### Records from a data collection
========================================================================
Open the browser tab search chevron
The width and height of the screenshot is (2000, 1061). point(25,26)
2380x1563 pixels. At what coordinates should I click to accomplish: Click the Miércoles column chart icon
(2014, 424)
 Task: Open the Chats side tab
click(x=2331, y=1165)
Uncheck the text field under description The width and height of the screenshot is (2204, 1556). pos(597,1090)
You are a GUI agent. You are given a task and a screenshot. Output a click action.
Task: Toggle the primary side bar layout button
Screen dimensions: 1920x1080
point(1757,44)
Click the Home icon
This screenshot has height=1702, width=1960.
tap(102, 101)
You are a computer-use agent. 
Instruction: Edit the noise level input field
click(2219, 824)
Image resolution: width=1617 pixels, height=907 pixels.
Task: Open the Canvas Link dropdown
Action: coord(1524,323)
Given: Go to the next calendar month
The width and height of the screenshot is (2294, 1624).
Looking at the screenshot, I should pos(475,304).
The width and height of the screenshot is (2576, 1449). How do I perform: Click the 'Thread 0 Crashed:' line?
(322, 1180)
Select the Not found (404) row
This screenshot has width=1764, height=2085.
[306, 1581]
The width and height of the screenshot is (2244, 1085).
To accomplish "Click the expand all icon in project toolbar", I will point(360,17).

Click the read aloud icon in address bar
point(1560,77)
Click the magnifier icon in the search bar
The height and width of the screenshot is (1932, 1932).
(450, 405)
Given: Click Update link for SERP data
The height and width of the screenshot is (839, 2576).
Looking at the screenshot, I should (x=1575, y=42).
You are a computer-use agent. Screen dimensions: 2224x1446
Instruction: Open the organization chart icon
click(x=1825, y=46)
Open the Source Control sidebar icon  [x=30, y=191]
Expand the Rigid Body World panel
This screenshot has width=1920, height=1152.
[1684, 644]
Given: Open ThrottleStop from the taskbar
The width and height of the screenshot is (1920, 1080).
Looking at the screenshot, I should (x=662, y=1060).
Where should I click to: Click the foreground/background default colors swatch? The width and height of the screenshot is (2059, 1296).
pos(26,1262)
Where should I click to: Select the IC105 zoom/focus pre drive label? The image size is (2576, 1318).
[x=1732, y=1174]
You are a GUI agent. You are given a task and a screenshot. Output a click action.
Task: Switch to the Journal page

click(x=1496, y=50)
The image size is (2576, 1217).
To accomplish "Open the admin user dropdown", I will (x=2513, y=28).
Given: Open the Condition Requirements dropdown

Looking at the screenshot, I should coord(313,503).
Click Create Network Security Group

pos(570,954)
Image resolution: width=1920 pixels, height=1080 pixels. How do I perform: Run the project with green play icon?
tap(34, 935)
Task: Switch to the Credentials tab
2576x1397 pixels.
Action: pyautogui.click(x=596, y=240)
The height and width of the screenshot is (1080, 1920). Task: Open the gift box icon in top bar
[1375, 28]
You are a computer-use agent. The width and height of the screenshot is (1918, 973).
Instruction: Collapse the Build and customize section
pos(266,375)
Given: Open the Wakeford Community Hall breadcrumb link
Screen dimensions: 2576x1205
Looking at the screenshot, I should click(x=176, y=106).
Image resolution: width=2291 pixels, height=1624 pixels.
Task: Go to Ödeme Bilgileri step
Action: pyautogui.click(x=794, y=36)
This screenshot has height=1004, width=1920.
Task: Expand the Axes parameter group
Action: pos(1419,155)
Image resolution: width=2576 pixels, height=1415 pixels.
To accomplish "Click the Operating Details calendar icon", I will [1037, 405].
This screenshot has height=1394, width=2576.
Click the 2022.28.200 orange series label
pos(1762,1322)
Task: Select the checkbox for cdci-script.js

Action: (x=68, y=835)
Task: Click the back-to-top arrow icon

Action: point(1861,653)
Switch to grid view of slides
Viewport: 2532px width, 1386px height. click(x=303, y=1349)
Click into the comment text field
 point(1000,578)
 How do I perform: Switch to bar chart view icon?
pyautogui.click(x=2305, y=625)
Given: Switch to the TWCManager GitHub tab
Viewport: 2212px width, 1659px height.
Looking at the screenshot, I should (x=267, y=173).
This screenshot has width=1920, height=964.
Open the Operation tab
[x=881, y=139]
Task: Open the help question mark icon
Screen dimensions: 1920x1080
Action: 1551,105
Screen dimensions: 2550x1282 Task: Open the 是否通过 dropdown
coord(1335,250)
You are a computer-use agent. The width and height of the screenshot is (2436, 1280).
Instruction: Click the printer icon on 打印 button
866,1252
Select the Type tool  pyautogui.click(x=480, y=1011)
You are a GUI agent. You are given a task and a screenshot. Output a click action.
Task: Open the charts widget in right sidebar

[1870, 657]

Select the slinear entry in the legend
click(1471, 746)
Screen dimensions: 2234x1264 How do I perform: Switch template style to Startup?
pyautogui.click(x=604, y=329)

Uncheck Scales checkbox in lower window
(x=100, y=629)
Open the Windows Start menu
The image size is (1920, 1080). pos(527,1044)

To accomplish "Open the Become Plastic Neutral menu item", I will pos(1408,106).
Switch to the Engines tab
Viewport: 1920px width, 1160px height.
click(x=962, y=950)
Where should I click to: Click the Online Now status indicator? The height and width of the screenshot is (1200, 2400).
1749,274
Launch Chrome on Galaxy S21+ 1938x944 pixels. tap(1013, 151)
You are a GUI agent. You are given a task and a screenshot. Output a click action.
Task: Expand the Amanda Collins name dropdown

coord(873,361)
========================================================================
### Activity
Each line of the data above needs to be returned exactly.

### Result
Open the browser tab search chevron
The width and height of the screenshot is (2000, 1061). point(25,26)
2380x1563 pixels. At what coordinates should I click to accomplish: Click the Miércoles column chart icon
(2014, 424)
 Task: Open the Chats side tab
click(x=2331, y=1165)
Uncheck the text field under description The width and height of the screenshot is (2204, 1556). pos(597,1090)
You are a GUI agent. You are given a task and a screenshot. Output a click action.
Task: Toggle the primary side bar layout button
Screen dimensions: 1920x1080
point(1757,44)
Click the Home icon
This screenshot has height=1702, width=1960.
tap(102, 101)
You are a computer-use agent. 
Instruction: Edit the noise level input field
click(2219, 824)
Image resolution: width=1617 pixels, height=907 pixels.
Task: Open the Canvas Link dropdown
Action: coord(1524,323)
Given: Go to the next calendar month
The width and height of the screenshot is (2294, 1624).
Looking at the screenshot, I should pos(475,304).
The width and height of the screenshot is (2576, 1449). How do I perform: Click the 'Thread 0 Crashed:' line?
(322, 1180)
Select the Not found (404) row
This screenshot has width=1764, height=2085.
[306, 1581]
The width and height of the screenshot is (2244, 1085).
To accomplish "Click the expand all icon in project toolbar", I will point(360,17).

Click the read aloud icon in address bar
point(1560,77)
Click the magnifier icon in the search bar
The height and width of the screenshot is (1932, 1932).
(450, 405)
Given: Click Update link for SERP data
The height and width of the screenshot is (839, 2576).
Looking at the screenshot, I should (x=1575, y=42).
You are a computer-use agent. Screen dimensions: 2224x1446
Instruction: Open the organization chart icon
click(x=1825, y=46)
Open the Source Control sidebar icon  [x=30, y=191]
Expand the Rigid Body World panel
This screenshot has width=1920, height=1152.
[1684, 644]
Given: Open ThrottleStop from the taskbar
The width and height of the screenshot is (1920, 1080).
Looking at the screenshot, I should (x=662, y=1060).
Where should I click to: Click the foreground/background default colors swatch? The width and height of the screenshot is (2059, 1296).
pos(26,1262)
Where should I click to: Select the IC105 zoom/focus pre drive label? The image size is (2576, 1318).
[x=1732, y=1174]
You are a GUI agent. You are given a task and a screenshot. Output a click action.
Task: Switch to the Journal page

click(x=1496, y=50)
The image size is (2576, 1217).
To accomplish "Open the admin user dropdown", I will (x=2513, y=28).
Given: Open the Condition Requirements dropdown

Looking at the screenshot, I should coord(313,503).
Click Create Network Security Group

pos(570,954)
Image resolution: width=1920 pixels, height=1080 pixels. How do I perform: Run the project with green play icon?
tap(34, 935)
Task: Switch to the Credentials tab
2576x1397 pixels.
Action: pyautogui.click(x=596, y=240)
The height and width of the screenshot is (1080, 1920). Task: Open the gift box icon in top bar
[1375, 28]
You are a computer-use agent. The width and height of the screenshot is (1918, 973).
Instruction: Collapse the Build and customize section
pos(266,375)
Given: Open the Wakeford Community Hall breadcrumb link
Screen dimensions: 2576x1205
Looking at the screenshot, I should click(x=176, y=106).
Image resolution: width=2291 pixels, height=1624 pixels.
Task: Go to Ödeme Bilgileri step
Action: pyautogui.click(x=794, y=36)
This screenshot has height=1004, width=1920.
Task: Expand the Axes parameter group
Action: pos(1419,155)
Image resolution: width=2576 pixels, height=1415 pixels.
To accomplish "Click the Operating Details calendar icon", I will [1037, 405].
This screenshot has height=1394, width=2576.
Click the 2022.28.200 orange series label
pos(1762,1322)
Task: Select the checkbox for cdci-script.js

Action: (x=68, y=835)
Task: Click the back-to-top arrow icon

Action: point(1861,653)
Switch to grid view of slides
Viewport: 2532px width, 1386px height. click(x=303, y=1349)
Click into the comment text field
 point(1000,578)
 How do I perform: Switch to bar chart view icon?
pyautogui.click(x=2305, y=625)
Given: Switch to the TWCManager GitHub tab
Viewport: 2212px width, 1659px height.
Looking at the screenshot, I should (x=267, y=173).
This screenshot has width=1920, height=964.
Open the Operation tab
[x=881, y=139]
Task: Open the help question mark icon
Screen dimensions: 1920x1080
Action: 1551,105
Screen dimensions: 2550x1282 Task: Open the 是否通过 dropdown
coord(1335,250)
You are a computer-use agent. The width and height of the screenshot is (2436, 1280).
Instruction: Click the printer icon on 打印 button
866,1252
Select the Type tool  pyautogui.click(x=480, y=1011)
You are a GUI agent. You are given a task and a screenshot. Output a click action.
Task: Open the charts widget in right sidebar

[1870, 657]

Select the slinear entry in the legend
click(1471, 746)
Screen dimensions: 2234x1264 How do I perform: Switch template style to Startup?
pyautogui.click(x=604, y=329)

Uncheck Scales checkbox in lower window
(x=100, y=629)
Open the Windows Start menu
The image size is (1920, 1080). pos(527,1044)

To accomplish "Open the Become Plastic Neutral menu item", I will pos(1408,106).
Switch to the Engines tab
Viewport: 1920px width, 1160px height.
click(x=962, y=950)
Where should I click to: Click the Online Now status indicator? The height and width of the screenshot is (1200, 2400).
1749,274
Launch Chrome on Galaxy S21+ 1938x944 pixels. tap(1013, 151)
You are a GUI agent. You are given a task and a screenshot. Output a click action.
Task: Expand the Amanda Collins name dropdown

coord(873,361)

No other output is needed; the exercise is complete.